Perhaps it had something to do with Aaron. He'd not been particularly nice to me, had refused to get out of my way in the corridor, and had then accosted me in the garden. I didn't know what he was doing there unless he'd been following me. I'd stepped out of the room for a moment to get some fresh air. It'd become unbearably hot in that room.
He'd suggested we try to rekindle our relationship, and I'd turned him down flat. I was completely over Aaron, had been for a while, but he didn't see it like that. He thought that because I'd spoken to him, he had a chance with me. What a complete dickhead, and I wondered what I'd seen in him in the first place. It was obviously his good looks that had attracted me and I couldn't believe I'd been so shallow.
But my ghost, that was a different matter, and if he appeared to me again, I needed to get his name. I couldn't keep calling him 'my ghost'.
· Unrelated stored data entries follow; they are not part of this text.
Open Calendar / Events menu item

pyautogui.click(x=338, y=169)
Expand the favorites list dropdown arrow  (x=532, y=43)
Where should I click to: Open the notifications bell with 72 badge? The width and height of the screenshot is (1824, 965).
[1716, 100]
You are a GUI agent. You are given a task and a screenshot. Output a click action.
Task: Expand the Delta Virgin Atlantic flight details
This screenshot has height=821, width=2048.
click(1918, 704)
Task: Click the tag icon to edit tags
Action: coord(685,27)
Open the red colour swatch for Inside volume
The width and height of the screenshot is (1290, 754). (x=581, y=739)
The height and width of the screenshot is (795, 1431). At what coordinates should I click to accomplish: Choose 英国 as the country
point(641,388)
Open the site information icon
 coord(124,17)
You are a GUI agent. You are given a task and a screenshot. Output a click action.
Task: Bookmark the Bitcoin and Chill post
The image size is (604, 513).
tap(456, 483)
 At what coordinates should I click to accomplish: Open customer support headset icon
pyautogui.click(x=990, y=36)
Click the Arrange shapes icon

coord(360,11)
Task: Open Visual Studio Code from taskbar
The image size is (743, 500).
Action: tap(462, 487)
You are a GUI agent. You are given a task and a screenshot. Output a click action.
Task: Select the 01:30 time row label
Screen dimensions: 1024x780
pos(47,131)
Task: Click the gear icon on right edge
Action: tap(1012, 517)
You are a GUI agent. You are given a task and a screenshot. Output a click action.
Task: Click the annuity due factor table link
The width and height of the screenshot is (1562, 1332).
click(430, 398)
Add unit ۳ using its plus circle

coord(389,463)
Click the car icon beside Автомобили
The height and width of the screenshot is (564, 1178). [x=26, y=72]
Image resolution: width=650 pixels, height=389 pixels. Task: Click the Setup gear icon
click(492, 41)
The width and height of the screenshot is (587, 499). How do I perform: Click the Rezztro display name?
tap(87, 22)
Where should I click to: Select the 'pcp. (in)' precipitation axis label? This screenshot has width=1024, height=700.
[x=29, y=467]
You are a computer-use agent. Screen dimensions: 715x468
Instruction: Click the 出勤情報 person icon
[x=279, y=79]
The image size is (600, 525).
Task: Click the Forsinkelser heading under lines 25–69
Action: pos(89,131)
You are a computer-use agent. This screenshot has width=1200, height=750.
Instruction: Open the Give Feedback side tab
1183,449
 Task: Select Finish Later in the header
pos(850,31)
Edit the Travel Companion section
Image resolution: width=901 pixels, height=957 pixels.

He was attractive, in an old-fashioned way, looking incredibly handsome in his RAF uniform. He'd said he'd come down in his aircraft. Had he been shot down? I'd seen no injuries, even though he'd said he'd been burned. He'd looked perfect to me, in more ways than one.
I was a sucker for dark hair and eyes, and he had both. He’d been clean shaven, which I found oddly alluring, having usually been attracted to men with beards, except for Aaron.
I loved the roughness of it against my skin, scruff or a full beard. I wasn’t fussy.
By special request, the DJ had played Glen Miller. Tabitha had requested it, saying it had been her father’s favourite, and I had to admit, it was one of mine, too. Big bands were a weakness for me, that and old musicals from the forties and fifties. I loved dancing to it and teaching it too, but it’d not been popular, most kids these days preferring hip hop or street dance. Although it wasn’t my specialty, I taught it. I preferred tap, brought on by years of watching Fred Astaire and Gene Kelly. As a child, I’d spent hours watching them, much to my mother's dismay.
When not working, I’d grab some popcorn and snuggle down on the sofa at my small apartment to watch them. I wasn’t a fan of clubbing, that was for sure.
Funny how you begin to notice the smallest of things, and while I stood by the door, the aroma of tobacco and vanilla hit me. I smiled involuntarily. He was around and, hopefully, was enjoying the music as much as I was.
Jeremy and Tabitha looked a picture, both engrossed in each other, not noticing when the music stopped. The dance floor filled as a more popular tune played out across the room. I normally didn’t stay longer than the first dance, leaving one of the other managers to oversee the rest of the evening, but mother had insisted that I stick around for this one until the end. They were important clients, ones she wanted to keep happy.
I took a seat at the bar, and motioned to the bartender for my usual; iced sparkling water with lime on the rocks. No alcohol. Not until the last guest had left, anyway.
I watched the crowd, my thoughts once again straying to my paranormal friend. Why was he here? How had he died? So many questions, I just hoped I’d get to ask them, hoped I’d see him again.
He’d said he’d try to, and I believed him. For some strange reason, I felt a tentative bond, and the shock that had gone through my body when I’d touched his skin. Well, that was something that defied explanation. The other weird thing, I could see him more clearly after that, as if it had made him more intact.
I shook my head. It was all too much today. On top of the wedding, the problems in the kitchen and bloody Aaron, I was ready for the night to be over. I was tired and couldn’t wait to get to my bed. Looking at my watch, I had a good few hours left, the night time celebrations having not long started.